───── Extrait du texte

C’est ce soir. Encore une dizaine d’heures devant moi pour préparer, récapituler, me projeter. Encore une dizaine d’heures à trépigner, anticiper, m’impatienter. Encore une dizaine d’heures pendant lesquelles la vie va suivre son cours, pendant que je suis déjà ailleurs.
Je rêve d’une bulle pour me consacrer à l’ambiance, pour savourer par avance. Mais c’est pas si simple, il y a des enfants qui me courent dans les pattes, et des soucis du quotidien qui me tournent dans la tête. Grand écart entre ce merveilleux moment présent qui m’exaspère aujourd’hui, et cette attente dans laquelle je voudrais plonger toute entière. Tout est prêt pour ce soir. Je pourrais juste ranger chaque chose à sa place et revenir dans l’ici et maintenant. Mais ça marche pas, c’est le bordel dans ma tête. Flottement fébrile. Je pense aux veilles d’anniversaires de mes filles, quand chaque année je lutte pour revenir dans le concret, le matériel, la décoration du gâteau, alors que mon esprit et mon corps tout entier sont en train de revivre les contractions, les dernières heures de fusion, la rencontre.

──────────

Écrivez, s'il vous plaît, la suite du texte sur l'attente de ce soir, en reprenant juste après sa dernière phrase.

───── Données fournies

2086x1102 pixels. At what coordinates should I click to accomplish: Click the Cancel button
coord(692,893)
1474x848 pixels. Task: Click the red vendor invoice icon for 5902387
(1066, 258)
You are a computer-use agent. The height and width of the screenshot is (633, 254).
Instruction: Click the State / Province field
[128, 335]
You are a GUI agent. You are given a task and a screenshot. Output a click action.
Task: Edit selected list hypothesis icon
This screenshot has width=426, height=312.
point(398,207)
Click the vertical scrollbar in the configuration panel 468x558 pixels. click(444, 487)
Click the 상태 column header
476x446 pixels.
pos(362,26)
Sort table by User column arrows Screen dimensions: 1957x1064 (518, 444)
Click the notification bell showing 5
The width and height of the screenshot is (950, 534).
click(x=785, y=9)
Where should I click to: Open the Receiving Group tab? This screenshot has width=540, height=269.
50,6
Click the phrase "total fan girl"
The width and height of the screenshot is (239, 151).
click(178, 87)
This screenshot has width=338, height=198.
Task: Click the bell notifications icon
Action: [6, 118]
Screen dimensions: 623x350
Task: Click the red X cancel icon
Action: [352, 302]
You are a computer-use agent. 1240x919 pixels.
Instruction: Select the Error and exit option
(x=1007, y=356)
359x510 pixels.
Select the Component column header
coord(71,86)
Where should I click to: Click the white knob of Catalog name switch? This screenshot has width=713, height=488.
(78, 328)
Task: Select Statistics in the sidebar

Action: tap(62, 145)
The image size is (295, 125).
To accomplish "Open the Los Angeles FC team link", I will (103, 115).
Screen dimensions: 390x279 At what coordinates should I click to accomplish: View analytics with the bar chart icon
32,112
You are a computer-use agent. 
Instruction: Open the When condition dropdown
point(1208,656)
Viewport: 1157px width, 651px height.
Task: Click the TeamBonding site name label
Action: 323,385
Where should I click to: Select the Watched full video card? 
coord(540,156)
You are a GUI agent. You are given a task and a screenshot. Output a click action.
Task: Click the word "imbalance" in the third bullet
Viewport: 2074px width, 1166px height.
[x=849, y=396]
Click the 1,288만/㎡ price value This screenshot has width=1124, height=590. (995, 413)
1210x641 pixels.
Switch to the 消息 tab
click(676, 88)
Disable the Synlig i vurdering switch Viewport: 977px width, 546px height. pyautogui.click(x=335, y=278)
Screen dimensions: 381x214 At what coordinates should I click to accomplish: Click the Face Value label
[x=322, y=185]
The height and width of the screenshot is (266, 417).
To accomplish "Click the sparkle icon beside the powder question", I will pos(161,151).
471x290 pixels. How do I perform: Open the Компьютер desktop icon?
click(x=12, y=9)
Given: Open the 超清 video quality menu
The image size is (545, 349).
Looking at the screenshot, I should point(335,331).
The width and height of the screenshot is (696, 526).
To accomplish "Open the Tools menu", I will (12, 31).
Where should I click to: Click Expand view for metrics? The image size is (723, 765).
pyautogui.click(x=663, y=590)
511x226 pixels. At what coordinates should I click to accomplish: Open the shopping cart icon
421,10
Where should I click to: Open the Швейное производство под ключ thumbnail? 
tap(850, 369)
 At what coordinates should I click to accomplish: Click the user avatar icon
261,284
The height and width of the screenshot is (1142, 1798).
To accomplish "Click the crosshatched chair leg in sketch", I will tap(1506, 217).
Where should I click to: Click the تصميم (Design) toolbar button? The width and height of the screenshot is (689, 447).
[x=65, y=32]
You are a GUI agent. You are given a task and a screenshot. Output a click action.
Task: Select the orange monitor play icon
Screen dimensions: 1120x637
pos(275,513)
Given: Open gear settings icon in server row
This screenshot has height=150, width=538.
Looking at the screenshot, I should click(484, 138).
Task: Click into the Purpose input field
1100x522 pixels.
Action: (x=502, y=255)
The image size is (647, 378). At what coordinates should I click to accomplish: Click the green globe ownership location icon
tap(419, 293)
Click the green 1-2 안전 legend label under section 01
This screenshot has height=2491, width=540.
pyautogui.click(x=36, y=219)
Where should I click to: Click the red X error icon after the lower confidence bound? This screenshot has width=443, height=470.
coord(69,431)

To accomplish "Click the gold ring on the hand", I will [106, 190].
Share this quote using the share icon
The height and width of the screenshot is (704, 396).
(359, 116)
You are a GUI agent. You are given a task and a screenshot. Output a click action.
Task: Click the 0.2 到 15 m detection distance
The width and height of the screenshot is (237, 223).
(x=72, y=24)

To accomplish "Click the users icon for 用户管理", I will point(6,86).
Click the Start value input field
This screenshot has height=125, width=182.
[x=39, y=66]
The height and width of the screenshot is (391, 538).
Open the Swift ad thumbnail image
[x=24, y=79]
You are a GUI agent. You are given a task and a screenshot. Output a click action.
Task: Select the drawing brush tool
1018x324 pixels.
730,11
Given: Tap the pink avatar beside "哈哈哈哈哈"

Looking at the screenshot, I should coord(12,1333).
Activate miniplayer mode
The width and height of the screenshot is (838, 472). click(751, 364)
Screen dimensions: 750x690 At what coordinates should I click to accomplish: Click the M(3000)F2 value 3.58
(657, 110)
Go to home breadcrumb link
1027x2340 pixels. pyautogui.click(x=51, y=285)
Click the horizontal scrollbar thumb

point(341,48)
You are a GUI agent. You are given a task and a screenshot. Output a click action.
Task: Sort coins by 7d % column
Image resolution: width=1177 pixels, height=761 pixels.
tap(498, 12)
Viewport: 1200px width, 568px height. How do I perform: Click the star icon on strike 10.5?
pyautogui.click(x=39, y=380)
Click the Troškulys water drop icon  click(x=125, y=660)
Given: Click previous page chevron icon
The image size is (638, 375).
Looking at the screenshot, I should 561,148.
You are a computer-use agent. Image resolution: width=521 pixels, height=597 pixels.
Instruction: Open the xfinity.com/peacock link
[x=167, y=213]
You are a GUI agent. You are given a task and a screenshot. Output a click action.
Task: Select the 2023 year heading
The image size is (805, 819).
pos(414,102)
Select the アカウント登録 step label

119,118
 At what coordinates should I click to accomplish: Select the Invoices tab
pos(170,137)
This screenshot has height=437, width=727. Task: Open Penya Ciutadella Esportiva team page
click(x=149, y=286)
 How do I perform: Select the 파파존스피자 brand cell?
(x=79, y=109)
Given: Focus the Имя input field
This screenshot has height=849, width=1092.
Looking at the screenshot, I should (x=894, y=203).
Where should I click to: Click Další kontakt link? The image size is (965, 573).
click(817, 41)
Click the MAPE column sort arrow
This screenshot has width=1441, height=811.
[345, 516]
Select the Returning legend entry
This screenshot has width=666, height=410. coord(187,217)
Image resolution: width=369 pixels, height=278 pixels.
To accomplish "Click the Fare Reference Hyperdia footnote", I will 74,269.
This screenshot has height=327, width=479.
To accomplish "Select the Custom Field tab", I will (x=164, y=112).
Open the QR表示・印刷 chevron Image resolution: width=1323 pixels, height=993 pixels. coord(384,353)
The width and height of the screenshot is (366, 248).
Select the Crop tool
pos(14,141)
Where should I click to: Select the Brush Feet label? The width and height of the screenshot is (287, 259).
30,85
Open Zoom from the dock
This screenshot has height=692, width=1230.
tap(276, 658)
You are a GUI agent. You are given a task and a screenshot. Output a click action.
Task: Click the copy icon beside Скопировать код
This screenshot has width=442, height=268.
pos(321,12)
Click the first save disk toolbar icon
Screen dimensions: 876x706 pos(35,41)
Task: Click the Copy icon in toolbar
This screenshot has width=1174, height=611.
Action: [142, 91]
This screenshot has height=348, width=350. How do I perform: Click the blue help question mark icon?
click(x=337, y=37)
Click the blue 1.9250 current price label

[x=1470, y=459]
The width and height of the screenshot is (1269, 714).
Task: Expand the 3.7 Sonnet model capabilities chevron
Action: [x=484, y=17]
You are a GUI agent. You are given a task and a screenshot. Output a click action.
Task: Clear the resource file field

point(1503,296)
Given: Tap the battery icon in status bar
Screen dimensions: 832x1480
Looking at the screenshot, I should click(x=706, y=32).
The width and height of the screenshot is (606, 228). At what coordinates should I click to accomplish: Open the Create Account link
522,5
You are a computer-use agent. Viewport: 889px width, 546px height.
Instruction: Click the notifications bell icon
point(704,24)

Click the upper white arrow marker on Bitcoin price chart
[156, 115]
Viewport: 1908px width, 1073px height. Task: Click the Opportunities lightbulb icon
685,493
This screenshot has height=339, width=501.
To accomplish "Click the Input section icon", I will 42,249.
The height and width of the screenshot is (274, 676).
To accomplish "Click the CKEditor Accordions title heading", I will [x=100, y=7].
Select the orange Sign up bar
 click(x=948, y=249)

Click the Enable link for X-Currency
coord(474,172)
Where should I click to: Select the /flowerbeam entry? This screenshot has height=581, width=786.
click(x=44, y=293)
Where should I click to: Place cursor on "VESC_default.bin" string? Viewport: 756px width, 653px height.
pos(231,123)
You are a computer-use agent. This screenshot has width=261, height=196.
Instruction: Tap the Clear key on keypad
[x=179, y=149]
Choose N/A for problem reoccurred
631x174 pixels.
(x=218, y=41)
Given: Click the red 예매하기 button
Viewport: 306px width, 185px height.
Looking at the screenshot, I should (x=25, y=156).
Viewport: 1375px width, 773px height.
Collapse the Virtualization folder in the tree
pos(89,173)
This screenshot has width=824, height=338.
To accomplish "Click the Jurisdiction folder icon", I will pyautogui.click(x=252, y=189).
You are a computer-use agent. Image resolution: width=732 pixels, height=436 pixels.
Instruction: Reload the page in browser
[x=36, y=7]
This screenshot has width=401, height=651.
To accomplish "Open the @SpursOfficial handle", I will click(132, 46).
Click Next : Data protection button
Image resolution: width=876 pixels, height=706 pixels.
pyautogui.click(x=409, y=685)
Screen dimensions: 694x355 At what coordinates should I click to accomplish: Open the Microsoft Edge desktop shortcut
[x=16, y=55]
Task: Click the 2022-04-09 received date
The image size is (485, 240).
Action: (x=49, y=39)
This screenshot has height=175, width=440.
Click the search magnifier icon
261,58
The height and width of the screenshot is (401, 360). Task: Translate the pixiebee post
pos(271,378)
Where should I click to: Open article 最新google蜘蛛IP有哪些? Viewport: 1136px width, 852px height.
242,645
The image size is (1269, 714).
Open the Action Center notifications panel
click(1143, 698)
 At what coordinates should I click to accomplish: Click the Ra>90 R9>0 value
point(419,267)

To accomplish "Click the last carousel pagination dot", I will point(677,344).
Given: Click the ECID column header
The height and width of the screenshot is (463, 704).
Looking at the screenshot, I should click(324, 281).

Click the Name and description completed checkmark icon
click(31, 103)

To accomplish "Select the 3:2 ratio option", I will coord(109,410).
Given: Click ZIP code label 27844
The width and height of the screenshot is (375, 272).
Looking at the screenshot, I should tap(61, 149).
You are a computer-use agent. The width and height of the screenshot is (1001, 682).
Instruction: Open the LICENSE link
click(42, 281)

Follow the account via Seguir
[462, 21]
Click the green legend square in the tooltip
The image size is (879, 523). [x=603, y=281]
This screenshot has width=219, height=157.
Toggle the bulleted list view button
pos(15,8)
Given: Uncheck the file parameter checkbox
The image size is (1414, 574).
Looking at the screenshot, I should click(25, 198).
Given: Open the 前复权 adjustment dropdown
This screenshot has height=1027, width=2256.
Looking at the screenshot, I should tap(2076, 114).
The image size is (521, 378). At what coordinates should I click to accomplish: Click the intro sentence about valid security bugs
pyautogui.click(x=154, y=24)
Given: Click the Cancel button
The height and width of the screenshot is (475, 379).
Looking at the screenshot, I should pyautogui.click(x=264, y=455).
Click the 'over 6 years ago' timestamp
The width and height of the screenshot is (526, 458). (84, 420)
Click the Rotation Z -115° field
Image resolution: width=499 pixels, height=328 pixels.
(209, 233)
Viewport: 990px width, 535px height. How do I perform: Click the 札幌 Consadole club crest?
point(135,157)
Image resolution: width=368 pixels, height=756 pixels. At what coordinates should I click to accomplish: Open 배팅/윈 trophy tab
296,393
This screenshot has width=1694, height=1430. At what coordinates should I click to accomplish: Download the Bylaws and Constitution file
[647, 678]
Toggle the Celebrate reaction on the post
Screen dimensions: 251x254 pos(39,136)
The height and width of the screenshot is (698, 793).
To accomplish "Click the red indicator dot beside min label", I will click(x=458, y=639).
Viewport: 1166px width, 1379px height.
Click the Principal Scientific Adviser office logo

──────────

(La réponse):
Et puis il y a cette vidéo qui revient dans mon fil d’actualités.
Elle me cloue au sol pour la énième fois. Je ne suis plus dans l’attente, je suis dans l’urgence.
Bien sûr qu’il va se passer quelque chose de précieux, d’essentiel, ce soir encore, entre femmes, entre féminité et maternité. Bien sûr que tout est là, dans le corps des femmes, dans ce chœur de femmes, dans la sororité. Bien sûr que j’ai raison d’être comme une dingue, comme une veille d’anniversaire, comme si ma vie en dépendait. Nos vies en dépendent. J’ai raison mais ça m’aide pas. J’ai encore plus envie de bulle et d’unité et de faire taire le bordel dans ma tête. Est-ce que ça va se calmer à un moment ? Est-ce que je vais pouvoir flotter tranquille ?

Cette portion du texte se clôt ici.